Я вышла в обширный светлый холл. Его контур и в целом дизайн помещения был построен на обтекаемых линиях неправильной формы, панорамные окна, больше не ограниченные пространством маленьких комнат, занимали теперь всю стену по правую руку от меня, уходившую далеко ввысь и под наклоном сужающуюся к потолку. При входе в это пространство, несмотря на современный интерьер, невольно возникала ассоциация с католическим собором.
Холл еще не был обустроен под предстоящее мероприятие и потому из-за своих гигантских размеров напоминал белую пустыню.
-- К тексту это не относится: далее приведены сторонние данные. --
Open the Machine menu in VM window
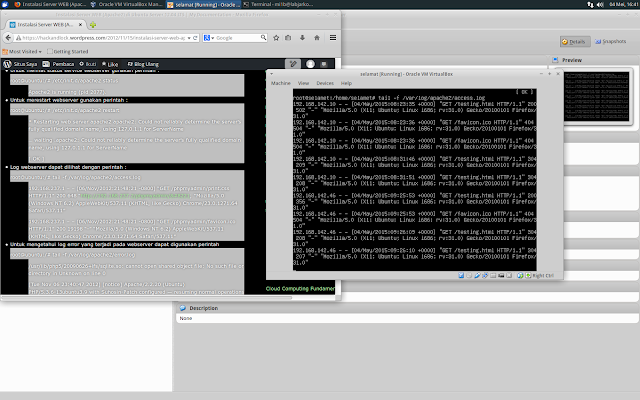click(x=281, y=83)
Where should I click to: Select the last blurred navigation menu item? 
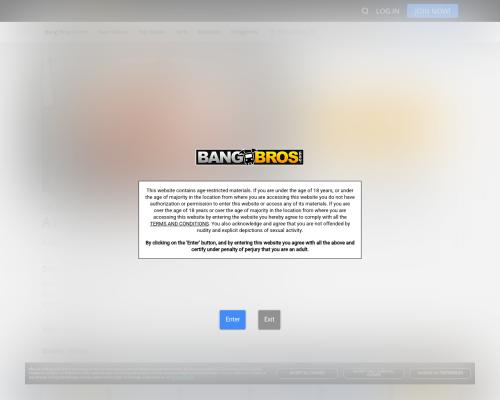click(291, 32)
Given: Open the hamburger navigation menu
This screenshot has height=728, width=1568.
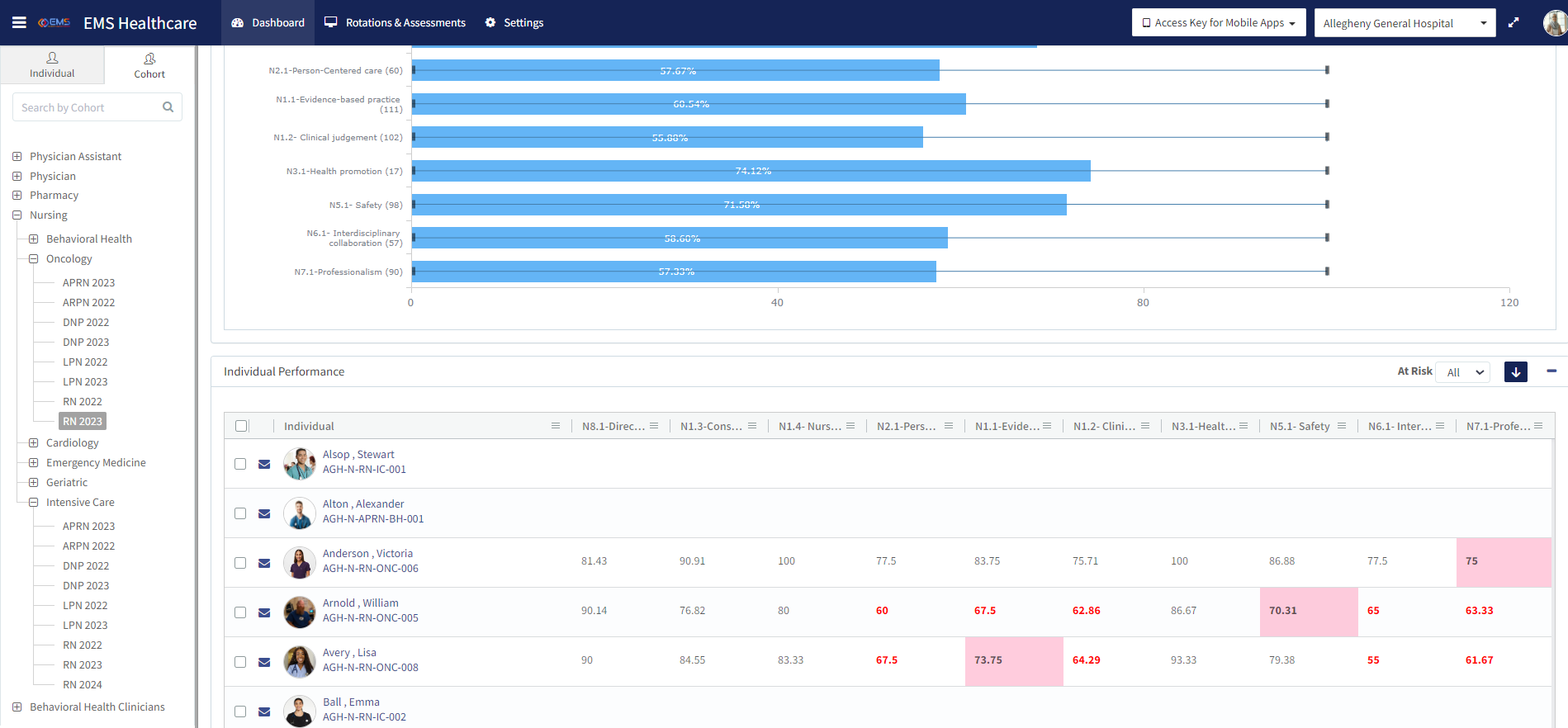Looking at the screenshot, I should tap(19, 22).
В этой пустыне, однако, были оазисы жизни: вот группа людей вешает на стену рекламный баннер с логотипами спонсоров, вот несколько человек распаковывают коробки с фирменной продукцией для магазина, немного поодаль снимают интервью для телевидения.
Александр держал в руках микрофон и под прицелом огромной камеры и цепких глаз журналистки в красных лакированных туфлях и с лакированными губами такого же цвета мужественно отражал удары сыплющихся на него вопросов. На нем был выглаженный темный пиджак из плотной серой ткани, застегнутый на одну пуговицу, из-под которого виднелась безупречно белая рубашка.
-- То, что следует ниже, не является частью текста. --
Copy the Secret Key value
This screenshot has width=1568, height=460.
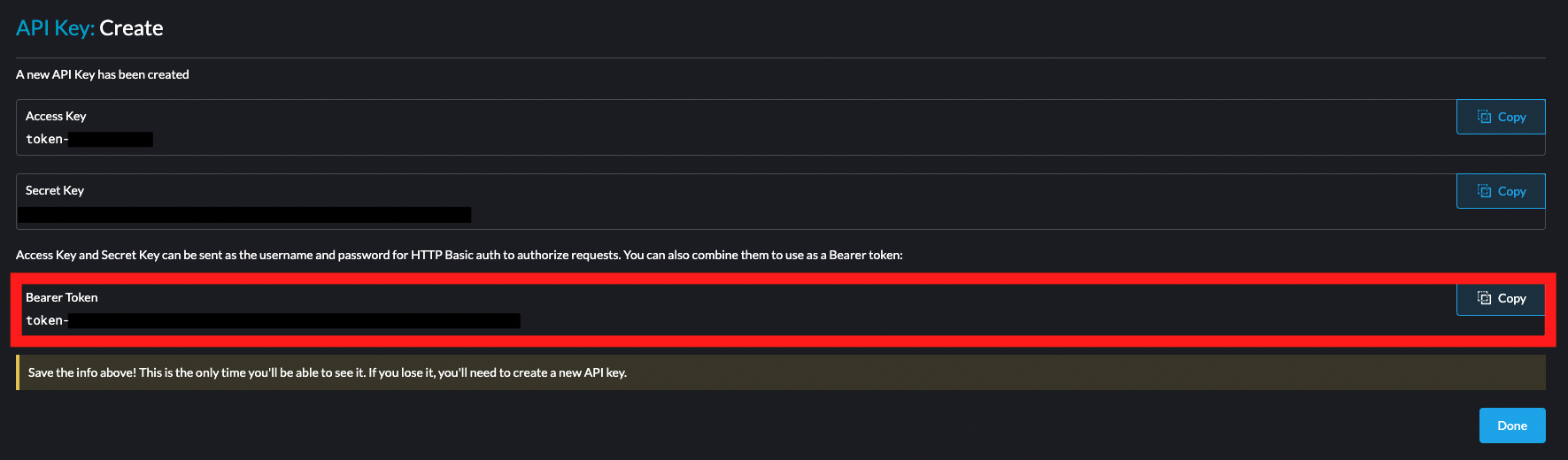[1501, 191]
— Александр, вот скажите, для вас лично этот проект — это все-таки больше бизнес или дело для души?
— А вы считаете, бизнес не может быть делом для души?
— Ну все-таки в обществе это часто разделяют, — заулыбалась журналистка, посылая сияние своих белоснежных зубов в камеру на радость телезрителям.
— Понимаете, я же не могу разделить себя в течение дня на разные личности… Как вы себе это представляете, вот утром я человек, который пьет пуэр, принимает контрастный душ, чтобы встретить наступающий день бодрым, а потом, когда я открываю Телеграм для решения рабочих вопросов, это вдруг уже не я, а некий бизнесмен, который по какой-то непонятной причине проживает за меня мою жизнь.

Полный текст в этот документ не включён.